I’m sure those who support SAD (which… terrible acronym, whether intentional or not) will disagree with me when I say that I find the need to create an additional “holiday” out of your relationship status is just a bit silly. I think Valentine’s Day is equally as silly – after all, you shouldn’t need an excuse to treat your significant other like the king or queen he or she is. The point of loving someone is to do it daily and do it well – not to spend one day a year on overpriced merchandise that’ll get shoved in the bottom of a drawer or dumped in the recycling by week’s end.
The problem I see here is the need to define yourself in terms of your relationship at all. It’s wonderful to be in love, wonderful to share your life with someone who understands you and adds happiness and laughter to your days. It’s also wonderful to be on your own, getting to know yourself and what you love to do, where your interests lie. You should be proud of whatever situation you’re in, whether that’s happily committed, dating openly, completely intent on being on your own, etc. Still, I wonder if we’re not furthering the damage of the “old cat lady” stigma by creating a day bucking an ideal that’s already rather outdated. After all, it’s not the 1940s, and the idea of a woman remaining independent and unattached is far less shocking in 2014 than it was back then.

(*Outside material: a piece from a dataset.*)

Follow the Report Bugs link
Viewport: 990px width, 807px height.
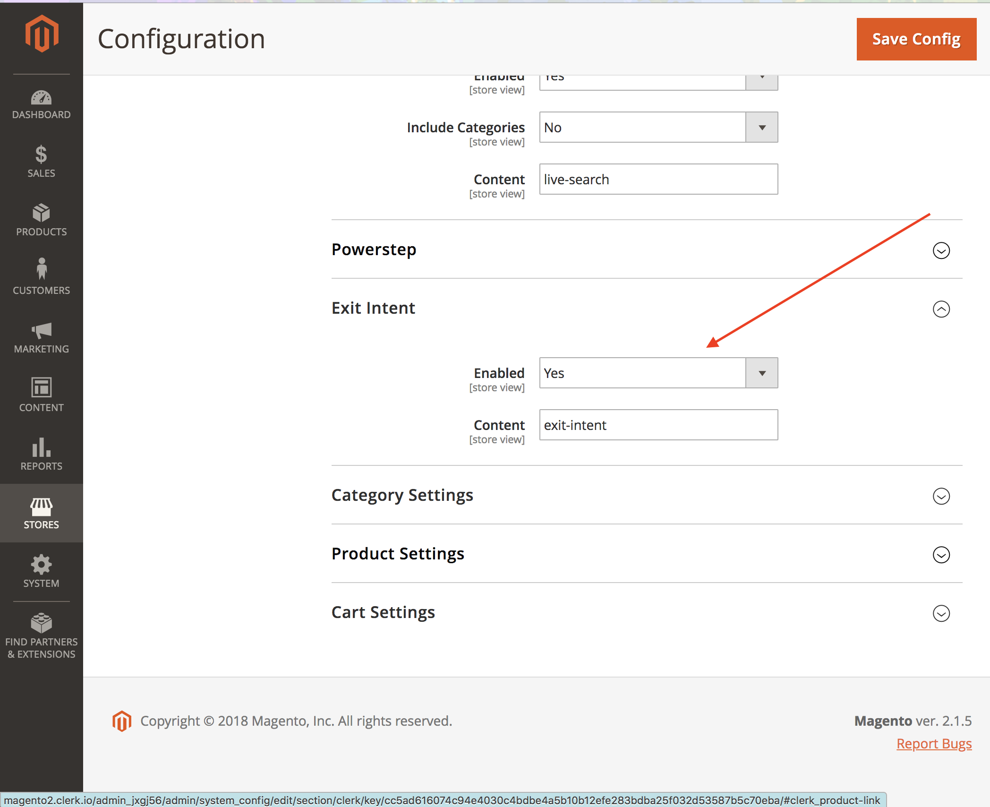coord(934,744)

As for what Singles Awareness Day is all about, here’s how the website describes it:
The goal of Singles Awareness Day is to let singles have celebrations, get-togethers, etc. and to exchange gifts with their single friends. The awareness day was established by single people who were just sick of feeling left out on Valentine’s Day, and support of the day is growing every year.
Suggested activities for this day are sending yourself flowers, planning parties for other singles to mix and meet and to participate in some sort of single’s event. This is especially recommended if you don’t WANT to be single. Of course, for those who kind of like being single it’s a blessing and a reason to have some fun!
Again, for those who are single (and even those who aren’t)… isn’t this just everyday life? Don’t you do nice things for yourself often, hang out with your friends often, enjoy your life often? If not, perhaps there’s more to it than just not liking being single. I also worry that the establishment of this holiday only serves to perpetuate the stereotype that if you’re single, you’re bitter about it. Hell to the no with that.
Do you celebrate Singles Awareness Day? Do you think it’s an important holiday, or do you not really pay attention to that kinda hype?